Coronavirus: Endurance race cancelled after 'vile threats'

Image source, Michael Williams
Image caption,
Michael Williams was one of four competitors to complete 131 miles over three days before the race was cancelled

An ultra race with just six runners has been cancelled after organisers received "vile threats" amid concerns over the coronavirus.

Ultra Running Limited received more than 100 messages urging it to cancel Jogle 2020, which takes place between John O'Groats and Land's End.

Race director Steve Worrallo said he had felt "we weren't safe to continue".

One competitor, Michael Williams, said: "We were social distancing. You couldn't be more apart."

The 860-mile, 17-day event started on Friday.

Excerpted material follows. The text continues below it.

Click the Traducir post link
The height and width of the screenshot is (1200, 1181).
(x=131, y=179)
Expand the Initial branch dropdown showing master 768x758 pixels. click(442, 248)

Image source, Michael Williams
Image caption,
Competitors in the endurance race had raised more than £16,000 for charity

Within the first three days, covering 131 miles up to Drumnadrochit in the Scottish Highlands, two competitors had dropped out due to injury.

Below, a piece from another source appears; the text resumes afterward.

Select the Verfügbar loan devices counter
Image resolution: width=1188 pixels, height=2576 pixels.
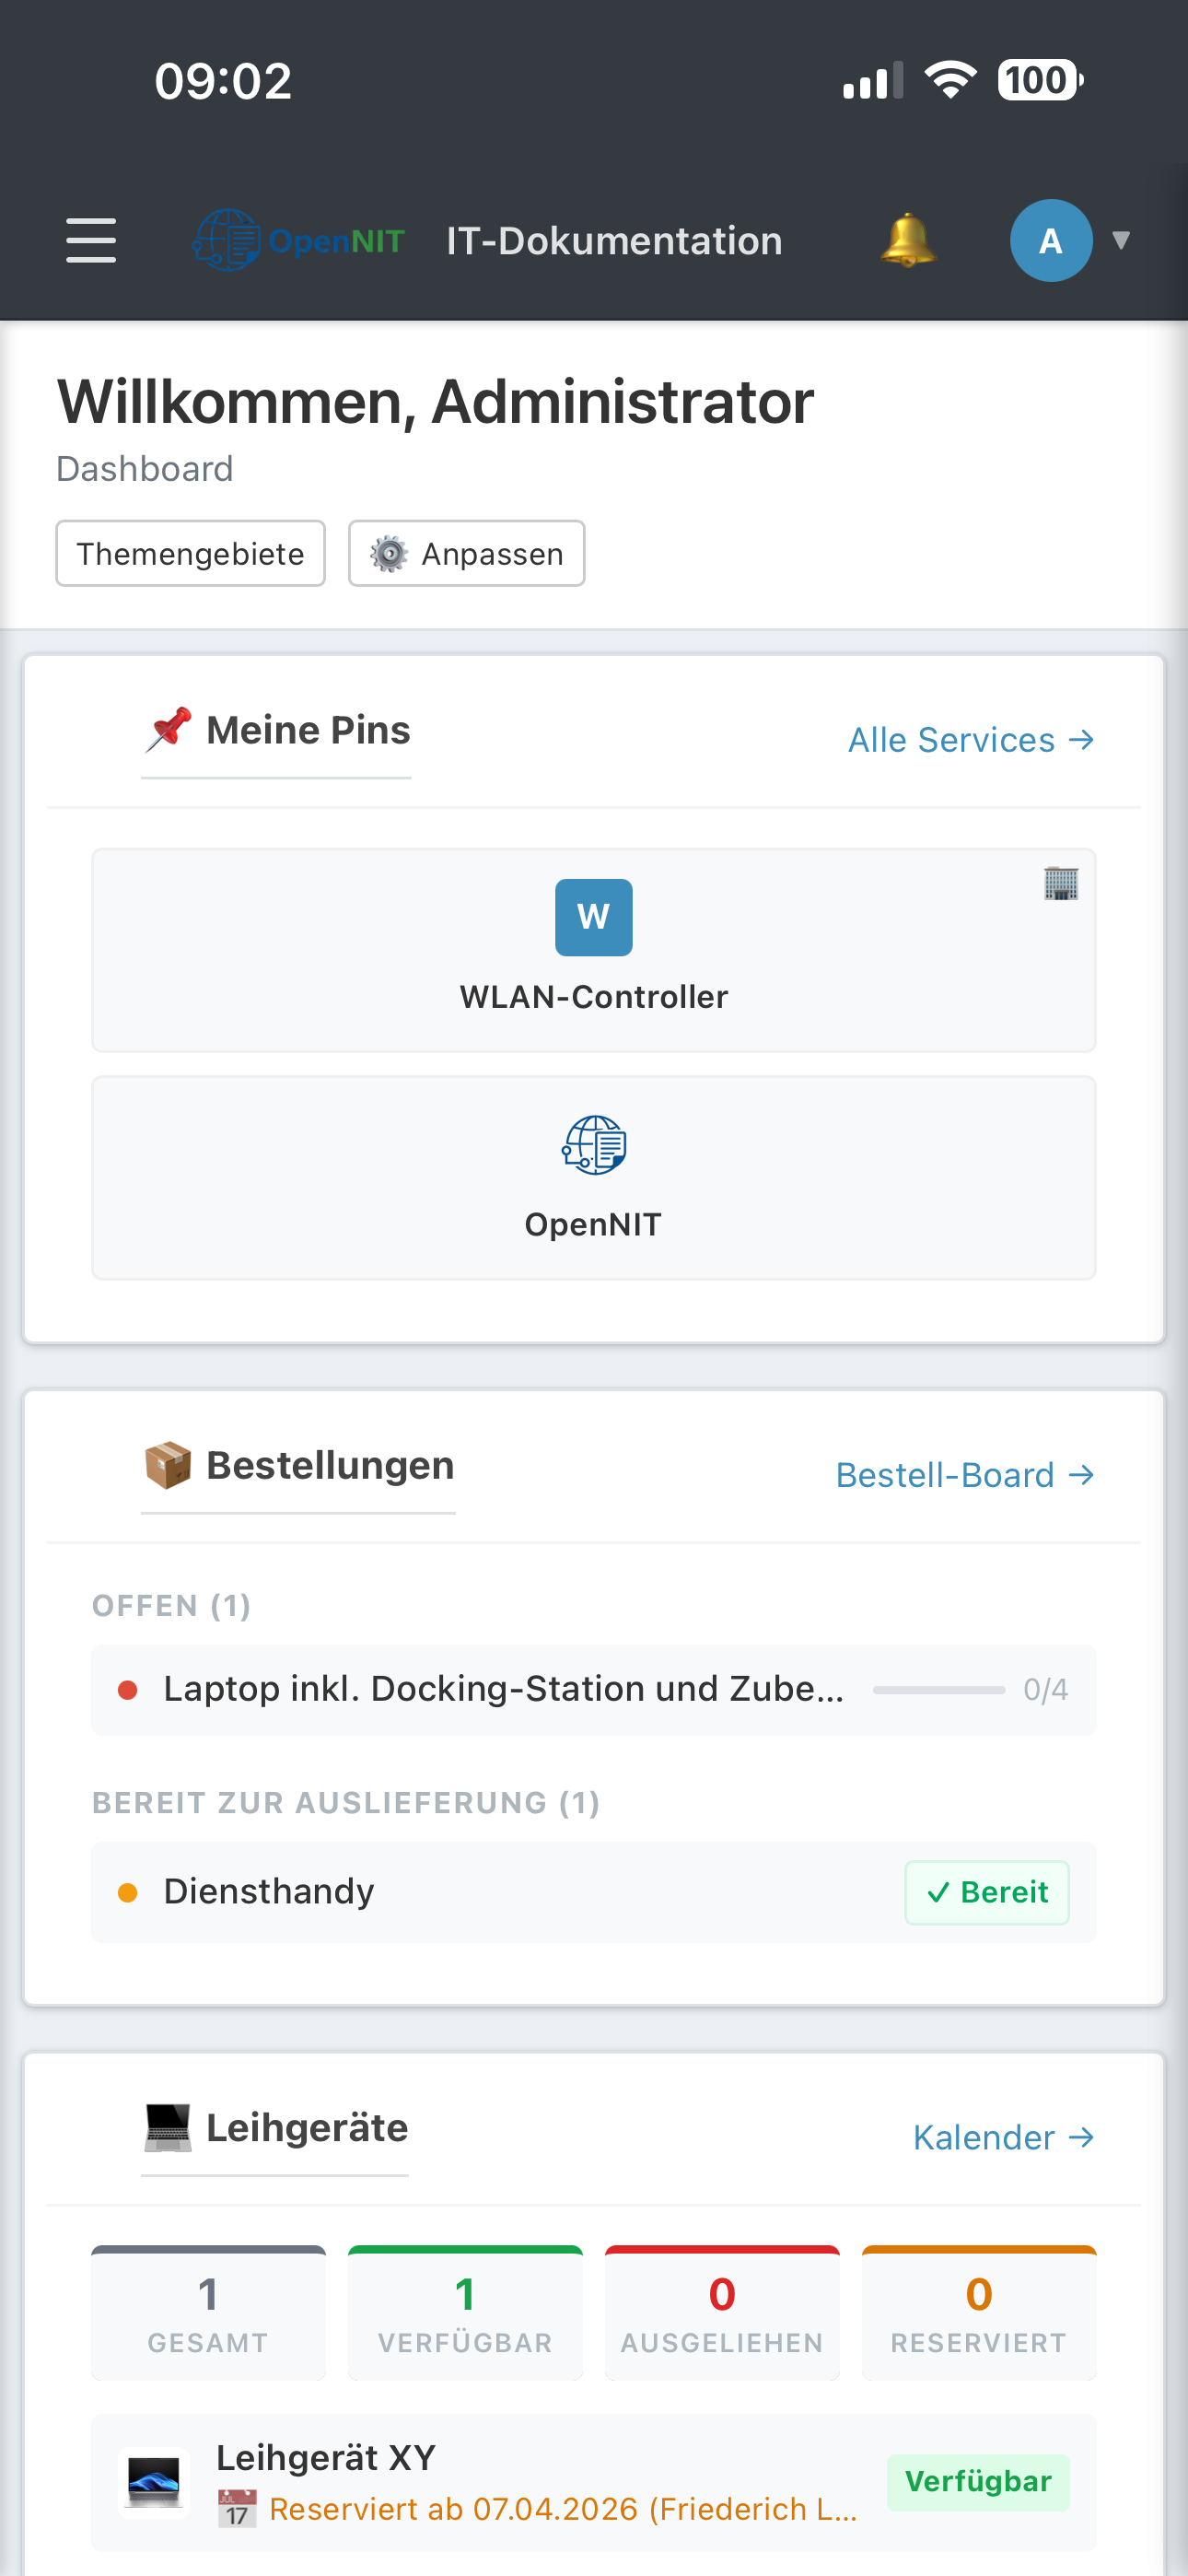[x=465, y=2313]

On Sunday night, Mr Worrallo uploaded a race report, but was inundated with comments insisting the event should be cancelled.

"They were unsavoury, nasty and it gave me the impression we weren't going to be safe," Mr Worrallo said.

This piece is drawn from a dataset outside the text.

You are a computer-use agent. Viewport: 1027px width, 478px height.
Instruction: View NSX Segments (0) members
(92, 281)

Mr Williams, 68, from Northampton, said he had been training for months to run the race for Pancreatic Cancer UK in memory of his sister, June Locke, who died from the disease in 2002.

Image source, Michael Williams
Image caption,
Runners in the Jogle are isolated for most of the day

The four remaining competitors had raised more than £16,000 for charity.

In a Facebook message, Mr Williams said: "Because of vile threats online to Ultra Running Limited this race has been cancelled."

He told the BBC: "We were warned not to go to the next stop at Fort William. We had physical threats, really abusive."

Comments were also posted on Ultra Running Limited's Facebook page.

One said it was "irresponsible and selfish" to be carrying out a race "during a highly contagious pandemic".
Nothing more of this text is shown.